Para Calvino, essa inclinação idólatra é tão pervasiva que se manifesta não só em crenças religiosas, mas também em práticas cotidianas e na maneira como o ser humano interpreta a realidade ao seu redor. Ele argumenta que o impulso de criar ídolos responde à necessidade humana de preencher o vazio deixado pela própria finitude e pelo afastamento de Deus. Nesse sentido, a idolatria não é um erro superficial, mas uma busca inerente do coração humano por estabilidade e sentido em uma existência marcada pela impermanência. O ídolo, para Calvino, surge como uma projeção dos próprios limites e fraquezas humanas e molda a forma como o indivíduo se relaciona com o sagrado. Essa “idolatria estrutural” expõe uma verdade sobre o ser humano: a tendência de construir “verdades” e representações que, ao invés de captarem o absoluto, refletem a própria subjetividade finita.
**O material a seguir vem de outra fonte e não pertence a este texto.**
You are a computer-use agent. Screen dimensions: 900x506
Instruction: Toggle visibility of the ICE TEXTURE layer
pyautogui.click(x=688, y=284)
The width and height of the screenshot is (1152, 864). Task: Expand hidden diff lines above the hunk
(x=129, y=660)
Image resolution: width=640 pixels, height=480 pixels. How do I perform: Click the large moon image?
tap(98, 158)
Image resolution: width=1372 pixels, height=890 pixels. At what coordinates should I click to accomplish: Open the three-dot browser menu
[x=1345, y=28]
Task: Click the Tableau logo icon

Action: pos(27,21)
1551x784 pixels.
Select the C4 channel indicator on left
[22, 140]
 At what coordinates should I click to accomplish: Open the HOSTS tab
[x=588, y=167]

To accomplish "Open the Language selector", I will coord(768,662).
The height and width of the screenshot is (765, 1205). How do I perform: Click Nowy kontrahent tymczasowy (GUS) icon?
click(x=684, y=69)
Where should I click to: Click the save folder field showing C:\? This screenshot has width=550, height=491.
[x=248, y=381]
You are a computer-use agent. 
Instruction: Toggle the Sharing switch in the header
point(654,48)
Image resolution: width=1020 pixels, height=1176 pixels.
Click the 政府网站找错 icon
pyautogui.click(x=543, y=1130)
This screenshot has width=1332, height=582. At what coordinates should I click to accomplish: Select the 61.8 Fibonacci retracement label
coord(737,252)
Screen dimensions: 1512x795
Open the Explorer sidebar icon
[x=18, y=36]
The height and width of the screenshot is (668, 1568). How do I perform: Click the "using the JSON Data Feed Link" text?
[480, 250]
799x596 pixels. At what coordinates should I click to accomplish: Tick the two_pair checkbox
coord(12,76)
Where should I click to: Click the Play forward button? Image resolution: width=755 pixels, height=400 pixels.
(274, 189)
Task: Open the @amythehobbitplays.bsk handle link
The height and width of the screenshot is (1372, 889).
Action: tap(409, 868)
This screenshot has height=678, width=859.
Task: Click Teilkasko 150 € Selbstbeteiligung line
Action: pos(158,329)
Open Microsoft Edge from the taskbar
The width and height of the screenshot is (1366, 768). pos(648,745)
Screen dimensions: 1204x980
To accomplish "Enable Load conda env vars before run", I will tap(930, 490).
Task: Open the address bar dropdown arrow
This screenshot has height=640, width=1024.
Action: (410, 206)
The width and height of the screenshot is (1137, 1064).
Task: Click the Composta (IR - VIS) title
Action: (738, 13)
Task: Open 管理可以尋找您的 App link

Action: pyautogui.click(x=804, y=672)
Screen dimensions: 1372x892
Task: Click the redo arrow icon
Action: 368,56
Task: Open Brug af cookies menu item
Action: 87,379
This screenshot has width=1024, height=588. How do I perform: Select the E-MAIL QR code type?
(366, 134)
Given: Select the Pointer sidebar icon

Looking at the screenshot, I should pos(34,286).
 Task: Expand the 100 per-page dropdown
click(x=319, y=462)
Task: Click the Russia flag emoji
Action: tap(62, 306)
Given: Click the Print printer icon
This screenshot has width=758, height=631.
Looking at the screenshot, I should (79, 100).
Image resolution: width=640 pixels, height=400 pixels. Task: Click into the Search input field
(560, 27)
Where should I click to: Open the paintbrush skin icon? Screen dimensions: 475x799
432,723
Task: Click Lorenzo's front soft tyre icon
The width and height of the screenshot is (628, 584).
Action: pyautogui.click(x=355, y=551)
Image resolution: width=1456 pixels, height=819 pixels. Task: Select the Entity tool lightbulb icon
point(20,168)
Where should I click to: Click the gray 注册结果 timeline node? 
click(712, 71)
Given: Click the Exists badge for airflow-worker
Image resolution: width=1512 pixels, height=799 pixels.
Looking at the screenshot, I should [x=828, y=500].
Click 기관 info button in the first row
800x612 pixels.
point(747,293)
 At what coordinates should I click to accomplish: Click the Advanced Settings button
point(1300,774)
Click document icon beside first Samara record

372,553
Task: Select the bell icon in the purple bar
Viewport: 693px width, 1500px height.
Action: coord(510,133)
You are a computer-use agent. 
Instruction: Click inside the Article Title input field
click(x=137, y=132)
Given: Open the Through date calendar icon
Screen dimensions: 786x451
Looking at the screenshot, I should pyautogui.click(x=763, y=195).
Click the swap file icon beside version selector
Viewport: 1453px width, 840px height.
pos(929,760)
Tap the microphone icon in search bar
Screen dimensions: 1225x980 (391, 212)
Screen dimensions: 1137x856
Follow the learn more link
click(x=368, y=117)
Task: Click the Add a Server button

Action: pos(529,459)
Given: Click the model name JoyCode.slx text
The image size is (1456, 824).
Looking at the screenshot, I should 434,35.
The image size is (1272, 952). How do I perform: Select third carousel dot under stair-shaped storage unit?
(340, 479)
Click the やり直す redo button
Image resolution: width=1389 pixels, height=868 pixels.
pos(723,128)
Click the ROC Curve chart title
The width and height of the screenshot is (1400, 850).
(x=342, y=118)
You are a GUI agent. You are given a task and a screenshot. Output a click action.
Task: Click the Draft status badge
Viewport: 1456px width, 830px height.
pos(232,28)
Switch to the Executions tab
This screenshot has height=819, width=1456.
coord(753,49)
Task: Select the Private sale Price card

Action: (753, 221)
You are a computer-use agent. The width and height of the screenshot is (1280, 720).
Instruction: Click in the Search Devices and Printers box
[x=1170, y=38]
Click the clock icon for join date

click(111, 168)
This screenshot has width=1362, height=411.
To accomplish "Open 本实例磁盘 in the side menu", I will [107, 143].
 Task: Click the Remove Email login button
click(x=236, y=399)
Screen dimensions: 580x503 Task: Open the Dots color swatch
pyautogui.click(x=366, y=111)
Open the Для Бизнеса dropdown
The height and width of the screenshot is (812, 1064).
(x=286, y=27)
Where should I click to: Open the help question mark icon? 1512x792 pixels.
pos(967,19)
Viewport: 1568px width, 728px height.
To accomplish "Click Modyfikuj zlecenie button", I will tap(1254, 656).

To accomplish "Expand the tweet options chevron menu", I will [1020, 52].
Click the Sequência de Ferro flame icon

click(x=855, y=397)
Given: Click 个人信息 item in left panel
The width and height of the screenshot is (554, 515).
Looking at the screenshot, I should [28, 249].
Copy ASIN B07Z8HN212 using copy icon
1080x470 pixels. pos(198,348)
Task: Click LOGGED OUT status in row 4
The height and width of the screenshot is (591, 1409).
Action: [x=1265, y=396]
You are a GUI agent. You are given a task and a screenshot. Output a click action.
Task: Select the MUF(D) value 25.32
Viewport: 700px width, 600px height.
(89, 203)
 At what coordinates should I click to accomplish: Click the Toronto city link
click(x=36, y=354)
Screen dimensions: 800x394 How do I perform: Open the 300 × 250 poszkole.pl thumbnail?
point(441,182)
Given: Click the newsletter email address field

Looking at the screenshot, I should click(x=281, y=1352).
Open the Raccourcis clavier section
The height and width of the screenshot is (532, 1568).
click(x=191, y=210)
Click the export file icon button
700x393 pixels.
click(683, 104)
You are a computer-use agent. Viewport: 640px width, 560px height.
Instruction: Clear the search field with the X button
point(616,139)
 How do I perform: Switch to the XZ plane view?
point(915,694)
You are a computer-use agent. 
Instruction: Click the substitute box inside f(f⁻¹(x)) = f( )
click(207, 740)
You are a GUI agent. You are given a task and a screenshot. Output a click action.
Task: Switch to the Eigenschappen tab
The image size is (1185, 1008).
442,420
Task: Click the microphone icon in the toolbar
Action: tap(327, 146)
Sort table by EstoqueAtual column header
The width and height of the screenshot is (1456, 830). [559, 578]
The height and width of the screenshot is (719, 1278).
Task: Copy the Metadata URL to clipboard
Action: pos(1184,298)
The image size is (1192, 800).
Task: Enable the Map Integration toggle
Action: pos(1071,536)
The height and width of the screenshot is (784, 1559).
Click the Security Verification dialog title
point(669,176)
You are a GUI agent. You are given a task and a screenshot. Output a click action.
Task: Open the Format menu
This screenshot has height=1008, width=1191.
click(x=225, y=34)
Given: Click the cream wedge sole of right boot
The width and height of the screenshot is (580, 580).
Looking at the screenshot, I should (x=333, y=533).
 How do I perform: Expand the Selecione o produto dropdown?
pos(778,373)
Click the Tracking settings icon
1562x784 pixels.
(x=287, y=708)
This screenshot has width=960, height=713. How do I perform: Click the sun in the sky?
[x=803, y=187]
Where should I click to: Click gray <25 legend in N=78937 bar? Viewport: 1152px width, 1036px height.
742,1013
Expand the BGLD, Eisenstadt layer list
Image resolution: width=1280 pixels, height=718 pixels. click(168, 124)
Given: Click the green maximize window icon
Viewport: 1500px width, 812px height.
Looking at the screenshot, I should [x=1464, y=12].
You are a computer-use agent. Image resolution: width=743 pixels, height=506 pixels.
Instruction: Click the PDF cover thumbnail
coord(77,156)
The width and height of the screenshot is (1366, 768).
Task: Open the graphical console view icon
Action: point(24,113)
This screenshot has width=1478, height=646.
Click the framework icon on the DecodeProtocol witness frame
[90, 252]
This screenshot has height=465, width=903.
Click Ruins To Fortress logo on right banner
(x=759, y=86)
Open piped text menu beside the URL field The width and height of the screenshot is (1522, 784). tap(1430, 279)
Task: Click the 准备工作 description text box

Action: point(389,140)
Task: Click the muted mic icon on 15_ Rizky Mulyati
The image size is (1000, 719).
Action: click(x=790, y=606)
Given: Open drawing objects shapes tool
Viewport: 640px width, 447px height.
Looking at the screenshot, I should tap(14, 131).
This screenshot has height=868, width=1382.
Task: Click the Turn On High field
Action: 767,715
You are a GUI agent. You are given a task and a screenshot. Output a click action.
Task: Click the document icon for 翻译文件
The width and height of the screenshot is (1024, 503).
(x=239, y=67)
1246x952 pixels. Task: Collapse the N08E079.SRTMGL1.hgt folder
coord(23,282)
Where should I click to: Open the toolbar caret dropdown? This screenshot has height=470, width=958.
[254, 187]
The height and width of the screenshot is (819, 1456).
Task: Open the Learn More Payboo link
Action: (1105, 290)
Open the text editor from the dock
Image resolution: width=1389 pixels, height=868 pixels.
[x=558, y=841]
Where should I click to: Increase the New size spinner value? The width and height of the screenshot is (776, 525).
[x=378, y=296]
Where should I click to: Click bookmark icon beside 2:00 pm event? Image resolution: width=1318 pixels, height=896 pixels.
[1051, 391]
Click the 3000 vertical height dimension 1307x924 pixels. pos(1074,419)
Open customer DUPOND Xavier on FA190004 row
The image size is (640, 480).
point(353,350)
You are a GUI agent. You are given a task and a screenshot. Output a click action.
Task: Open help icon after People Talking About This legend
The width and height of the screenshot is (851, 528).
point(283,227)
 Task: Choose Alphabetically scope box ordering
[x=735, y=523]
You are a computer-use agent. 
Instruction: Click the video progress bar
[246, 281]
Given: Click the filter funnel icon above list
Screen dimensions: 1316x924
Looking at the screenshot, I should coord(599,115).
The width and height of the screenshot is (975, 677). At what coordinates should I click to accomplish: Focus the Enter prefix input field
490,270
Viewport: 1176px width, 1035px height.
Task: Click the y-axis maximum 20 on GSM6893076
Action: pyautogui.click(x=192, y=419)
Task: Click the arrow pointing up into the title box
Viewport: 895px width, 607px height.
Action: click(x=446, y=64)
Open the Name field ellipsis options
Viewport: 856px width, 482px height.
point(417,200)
Esse conceito calvinista de idolatria dialoga profundamente com a análise de ideologia proposta por Slavoj Žižek, que a concebe como uma estrutura que organiza a percepção humana, funcionando como uma “lente” que define o que é visível, compreensível e aceitável para o sujeito. Žižek propõe que a ideologia não é apenas uma falsa representação, mas uma camada estruturante que molda a própria experiência da realidade. A ideologia, assim como a idolatria em Calvino, configura-se como uma disposição intrínseca da mente humana que não é facilmente superável. Para Žižek, ela não é um “erro” de entendimento, mas uma dimensão constitutiva da subjetividade, que leva o indivíduo a interpretar a realidade de maneira limitada e condicionada, sustentando crenças e práticas que refletem e reforçam o sistema dominante. Ademais, ao considerar o “Real” lacaniano como um vazio estrutural, percebemos que a idolatria calvinista e a ideologia zizekiana operam ambas como estruturas simbólicas que buscam preencher uma ausência fundamental: a primeira, no plano da experiência religiosa e do sagrado; a segunda, no contexto social e político. Esse vazio do “Real” se assemelha, na perspectiva de Calvino, à incompreensibilidade de Deus, o que leva a mente a construir ídolos para “preencher” essa lacuna.

Uma afinidade clara entre Calvino e Žižek é a ideia de que tanto a idolatria quanto a ideologia funcionam como substitutos imperfeitos para uma realidade mais profunda e autêntica. Na teologia calvinista, o ídolo oferece ao crente uma versão distorcida do divino, que obscurece a verdadeira natureza de Deus e afasta o fiel da genuína experiência do sagrado. Na perspectiva de Žižek, a ideologia opera de modo similar ao criar uma “fantasia estruturante” que define a experiência do mundo de acordo com as exigências e limitações de um sistema específico de crenças e valores. Ambos os conceitos apontam para a necessidade de mediação: tanto a idolatria quanto a ideologia revelam que o ser humano parece incapaz de encarar o “real” em sua essência sem projetar sobre ele camadas de significados que acabam por obscurecer sua verdadeira natureza. Para Žižek, esse “Real” permanece um vazio inalcançável, e a ideologia atua como um dispositivo de cobertura, oferecendo uma ilusão de completude. A idolatria, segundo Calvino, realiza função análoga ao transformar a infinidade incompreensível de Deus em figuras manejáveis e limitadas.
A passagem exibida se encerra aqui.